- _Extract to read_:
————————

Site Spider

Sun Jan 20 01:30:32 UTC 2008

Paul Lemmons wrote:
> For it to "spider" through, it will open the initial page (usually 
> index.html, index.php or default.htm) and then follow the links to new 
> pages and then follow their links and so on and so forth until it has 
> the site.
>
> If you want to create a complete backup, including files that are not 
> linked to, you will want to use the ftp protocol instead of http.
>
> wget -rc ftp://userid:password@www.your-site.com
>
> wget --help gives you some help remembering the options. "man wget" gives you a lot more detail.Googling will turn up lots of examples.
>   
I decided to try it anyway before I got your answer.

wget -rc with the http protocol downloads the index.html and the 
robots.txt files...  It doesn't go on from there.

since you suggested using the ftp protocol, I tried again.  It doesn't 
even find the site...  can't change to the directory.

————————

- _Record list_:
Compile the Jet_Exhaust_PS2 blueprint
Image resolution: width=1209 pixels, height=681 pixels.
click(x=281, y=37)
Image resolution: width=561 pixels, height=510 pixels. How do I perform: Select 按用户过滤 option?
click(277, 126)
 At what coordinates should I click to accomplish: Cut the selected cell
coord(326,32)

————————

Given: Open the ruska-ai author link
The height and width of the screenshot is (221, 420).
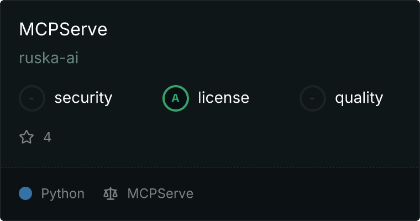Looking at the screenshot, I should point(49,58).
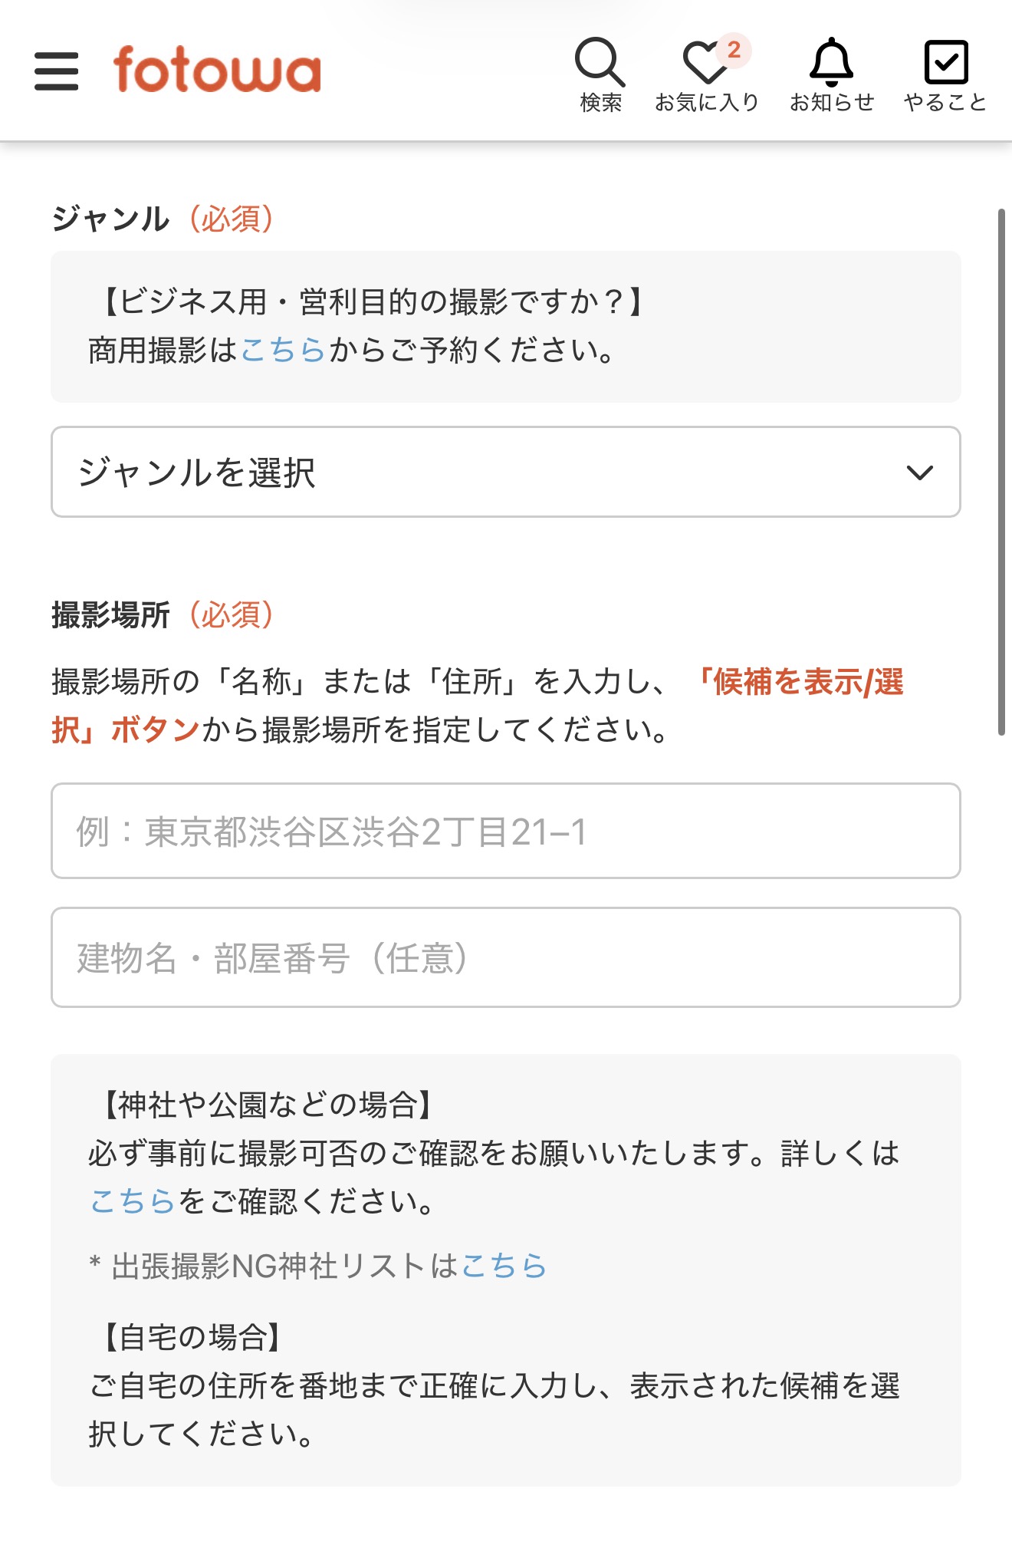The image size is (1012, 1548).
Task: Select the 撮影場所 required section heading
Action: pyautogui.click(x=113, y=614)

————————

- _Goals_:
- a) Sum up the wget thread in two sentences.
- b) Answer these questions about the wget thread, one per line:
(i) Which file names does the quoted message give as the usual initial page?
(ii) Which files did wget -rc download with the http protocol?
(iii) According to the quoted message, what does "man wget" give?
- c) Continue the wget thread from its final sentence.

- _Responses_:
- a) Paul Lemmons explains that a spider opens a site's initial page and follows its links page by page until it has the site, and that a complete backup including unlinked files calls for the ftp protocol instead of http. The reply reports that wget -rc over http downloaded only index.html and robots.txt and went no further, while the ftp attempt could not even find the site or change to the directory.

- b)
(i) index.html, index.php or default.htm
(ii) index.html and robots.txt
(iii) A lot more detail

- c)
Let me explain what I want to do.  There is an archived copy of a 
website that is no longer there at web.archive.org.  I want to retrieve 
the data from that site.  I can go through it, page by page, and save as 
I go.  But I thought that seemed a bit long-winded when wget could grab 
the lot in one command.  (I also tried it on a live site and got the 
same results.)

-- 
Blessings

Wulfmann

Wulf Credo:
Respect the elders. Teach the young. Co-operate with the pack.
Play when you can. Hunt when you must. Rest in between.
Share your affections. Voice your opinion. Leave your Mark.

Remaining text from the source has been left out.